C’è una parola chiave che forse consente una risposta: le donne sono attualmente delle lettrici instancabili e bulimiche di libri ‘imperdibili’ scritti da donne. Diceva Virginia Woolf: «Penso che il paradiso sia leggere continuamente, senza fine». Ecco perché vediamo tante donne scrivere ed essere premiate; esse osano e non hanno più paura a raccogliere il testimone della scrittura dalle sorelle più grandi e/o dai grandi autori.


La letteratura romena è costantemente tradotta in italiano, con nomi di punta quali Ana Blandiana, Herta Müller, Norman Manea, Mircea Cărtărescu, Emil Cioran, Mircea Eliade, e la rivista «Orizzonti culturali italo-romeni» ne registra le pubblicazioni nel database Scrittori romeni in italiano: 1900-2023. In che misura pensa sia conosciuta in Italia e quali scrittori romeni hanno attirato la sua attenzione?
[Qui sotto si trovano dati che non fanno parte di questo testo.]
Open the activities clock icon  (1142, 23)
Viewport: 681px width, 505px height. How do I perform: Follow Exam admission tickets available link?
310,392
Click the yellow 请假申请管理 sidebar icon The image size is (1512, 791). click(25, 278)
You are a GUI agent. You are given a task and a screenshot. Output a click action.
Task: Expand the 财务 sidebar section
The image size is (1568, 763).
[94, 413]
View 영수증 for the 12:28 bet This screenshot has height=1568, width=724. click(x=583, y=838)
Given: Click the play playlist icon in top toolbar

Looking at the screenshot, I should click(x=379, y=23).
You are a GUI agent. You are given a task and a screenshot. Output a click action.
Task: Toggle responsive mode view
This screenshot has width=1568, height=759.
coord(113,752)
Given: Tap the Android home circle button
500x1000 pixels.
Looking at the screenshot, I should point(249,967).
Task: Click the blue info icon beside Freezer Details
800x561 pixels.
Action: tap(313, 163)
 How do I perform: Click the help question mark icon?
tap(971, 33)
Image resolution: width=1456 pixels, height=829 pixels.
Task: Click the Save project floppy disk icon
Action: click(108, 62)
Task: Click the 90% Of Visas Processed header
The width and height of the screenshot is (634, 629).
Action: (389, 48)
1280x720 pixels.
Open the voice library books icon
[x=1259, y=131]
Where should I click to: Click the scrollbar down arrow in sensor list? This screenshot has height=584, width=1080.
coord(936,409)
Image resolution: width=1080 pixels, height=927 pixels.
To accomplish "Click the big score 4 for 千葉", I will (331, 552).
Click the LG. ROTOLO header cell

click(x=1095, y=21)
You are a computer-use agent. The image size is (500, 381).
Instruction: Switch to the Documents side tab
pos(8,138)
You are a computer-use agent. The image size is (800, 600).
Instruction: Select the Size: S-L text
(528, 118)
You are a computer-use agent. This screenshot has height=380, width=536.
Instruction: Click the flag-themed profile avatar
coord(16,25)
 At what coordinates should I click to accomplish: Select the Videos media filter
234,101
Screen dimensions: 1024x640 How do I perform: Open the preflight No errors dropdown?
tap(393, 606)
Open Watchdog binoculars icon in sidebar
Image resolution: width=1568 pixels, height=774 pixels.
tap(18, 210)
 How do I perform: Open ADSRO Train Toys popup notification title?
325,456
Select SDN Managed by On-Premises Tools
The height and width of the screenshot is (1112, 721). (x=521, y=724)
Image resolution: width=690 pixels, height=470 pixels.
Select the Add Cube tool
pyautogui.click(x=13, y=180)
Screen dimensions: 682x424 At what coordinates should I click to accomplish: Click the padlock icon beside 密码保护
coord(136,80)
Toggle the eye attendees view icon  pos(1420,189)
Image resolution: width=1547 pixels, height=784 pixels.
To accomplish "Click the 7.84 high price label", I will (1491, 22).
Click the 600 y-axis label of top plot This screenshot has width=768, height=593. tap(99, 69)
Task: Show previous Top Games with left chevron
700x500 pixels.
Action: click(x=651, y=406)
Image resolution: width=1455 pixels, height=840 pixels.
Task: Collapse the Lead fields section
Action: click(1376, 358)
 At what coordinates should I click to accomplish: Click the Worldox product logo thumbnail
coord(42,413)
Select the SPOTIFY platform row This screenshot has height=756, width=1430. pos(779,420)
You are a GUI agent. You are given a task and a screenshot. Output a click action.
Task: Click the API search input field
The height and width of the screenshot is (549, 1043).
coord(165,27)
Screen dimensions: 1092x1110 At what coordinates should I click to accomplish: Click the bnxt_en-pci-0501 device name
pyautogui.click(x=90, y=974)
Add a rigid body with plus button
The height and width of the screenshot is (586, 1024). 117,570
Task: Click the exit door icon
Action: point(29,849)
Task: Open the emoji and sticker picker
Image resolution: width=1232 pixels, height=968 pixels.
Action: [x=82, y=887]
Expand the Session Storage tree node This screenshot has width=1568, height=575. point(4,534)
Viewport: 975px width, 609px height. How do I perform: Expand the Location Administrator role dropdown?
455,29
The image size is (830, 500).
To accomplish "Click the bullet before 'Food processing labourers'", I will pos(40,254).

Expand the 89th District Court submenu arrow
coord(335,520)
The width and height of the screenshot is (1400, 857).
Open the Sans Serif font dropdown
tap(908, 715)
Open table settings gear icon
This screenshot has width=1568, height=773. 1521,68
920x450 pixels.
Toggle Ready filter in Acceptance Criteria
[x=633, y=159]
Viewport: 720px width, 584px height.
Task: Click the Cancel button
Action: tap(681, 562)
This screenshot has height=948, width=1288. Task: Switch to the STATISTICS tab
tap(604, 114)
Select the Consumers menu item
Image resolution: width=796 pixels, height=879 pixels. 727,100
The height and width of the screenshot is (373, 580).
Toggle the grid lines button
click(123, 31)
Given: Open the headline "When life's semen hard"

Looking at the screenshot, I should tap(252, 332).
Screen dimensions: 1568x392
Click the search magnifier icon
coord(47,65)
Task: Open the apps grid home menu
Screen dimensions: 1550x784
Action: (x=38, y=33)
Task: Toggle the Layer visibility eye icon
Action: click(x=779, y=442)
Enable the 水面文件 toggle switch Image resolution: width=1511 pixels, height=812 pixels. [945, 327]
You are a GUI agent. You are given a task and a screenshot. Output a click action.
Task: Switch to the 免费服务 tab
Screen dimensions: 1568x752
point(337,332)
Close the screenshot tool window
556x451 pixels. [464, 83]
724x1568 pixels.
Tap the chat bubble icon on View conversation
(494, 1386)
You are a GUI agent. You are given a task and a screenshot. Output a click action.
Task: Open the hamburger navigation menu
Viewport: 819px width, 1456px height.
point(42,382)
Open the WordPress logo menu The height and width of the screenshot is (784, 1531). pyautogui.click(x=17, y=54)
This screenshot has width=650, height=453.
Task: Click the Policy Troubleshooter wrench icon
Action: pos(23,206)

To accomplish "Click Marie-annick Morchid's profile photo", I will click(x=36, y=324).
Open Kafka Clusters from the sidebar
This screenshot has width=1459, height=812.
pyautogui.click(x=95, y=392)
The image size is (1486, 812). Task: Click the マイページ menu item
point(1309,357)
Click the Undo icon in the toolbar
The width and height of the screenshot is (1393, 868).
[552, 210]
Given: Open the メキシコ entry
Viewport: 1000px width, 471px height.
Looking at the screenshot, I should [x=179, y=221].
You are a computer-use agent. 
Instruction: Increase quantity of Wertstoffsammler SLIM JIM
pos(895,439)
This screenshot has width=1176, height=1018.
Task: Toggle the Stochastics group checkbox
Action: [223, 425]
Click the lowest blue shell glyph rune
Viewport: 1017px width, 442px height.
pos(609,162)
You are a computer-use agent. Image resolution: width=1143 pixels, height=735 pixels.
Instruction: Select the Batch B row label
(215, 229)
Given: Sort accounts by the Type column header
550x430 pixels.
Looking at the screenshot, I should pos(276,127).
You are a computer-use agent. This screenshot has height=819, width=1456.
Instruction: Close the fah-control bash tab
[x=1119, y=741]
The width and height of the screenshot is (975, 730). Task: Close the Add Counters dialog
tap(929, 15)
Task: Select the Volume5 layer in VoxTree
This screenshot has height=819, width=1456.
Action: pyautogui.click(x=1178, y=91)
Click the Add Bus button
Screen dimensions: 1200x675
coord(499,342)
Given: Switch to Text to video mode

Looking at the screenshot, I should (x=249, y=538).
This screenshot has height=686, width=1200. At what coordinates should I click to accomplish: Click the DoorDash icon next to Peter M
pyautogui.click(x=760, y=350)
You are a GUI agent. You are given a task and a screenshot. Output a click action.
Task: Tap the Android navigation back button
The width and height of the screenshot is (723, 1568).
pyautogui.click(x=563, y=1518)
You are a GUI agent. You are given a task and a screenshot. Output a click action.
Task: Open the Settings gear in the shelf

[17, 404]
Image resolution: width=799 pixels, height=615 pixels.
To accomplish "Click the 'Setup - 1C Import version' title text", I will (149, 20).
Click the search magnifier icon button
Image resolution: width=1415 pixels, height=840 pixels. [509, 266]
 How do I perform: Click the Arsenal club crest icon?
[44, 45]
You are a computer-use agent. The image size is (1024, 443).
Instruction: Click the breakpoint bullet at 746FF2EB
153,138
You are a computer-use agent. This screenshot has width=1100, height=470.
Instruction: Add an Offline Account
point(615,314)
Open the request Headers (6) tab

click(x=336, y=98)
Ritengo che Herta Müller, Emil Cioran e Mircea Eliade siano abbastanza conosciuti.
Io ho amato molto L’altalena del respiro di Herta Müller. Trovo che sia un romanzo prezioso, in cui il tema del Lager è raccontato attraverso l’ossessione per dettagli che riguardano tutti e cinque i sensi e la materialità del corpo e delle sue passioni ed eccitazioni. È un libro straordinario, scritto con una freschezza di stile prodigiosa.
Credo che grazie a queste sollecitazioni e ai consigli ricevuti, leggerò altri libri di autori/autrici tradotti in italiano dal romeno.





Manuela Ormea è nata a Sanremo dove attualmente risiede e lavora come docente di Lettere. Ha vissuto e operato a Torino, Losanna, Atene e Malta. Ha un figlio. È autrice del romanzo Ci vorrà del tempo (Manni, 2005), del volume di racconti Il cappottino rosso (redazione, 2013), di due sceneggiature originali Guardami…esisto! (2008) e La moglie afghana (2010), entrambe portate in scena dal Teatro dell’Albero di San Lorenzo al Mare (IM). Ha realizzato il reading teatrale Mediterraneo sotto la lingua (2010), viaggio tra letteratura, musica, immagini e cucina, ispirato alle opere di Jean-Claude Izzo. Ha collaborato con la rivista torinese «Interdependence», con recensioni letterarie. Collabora con la rivista trimestrale femminista «Marea», diretta da Monica Lanfranco.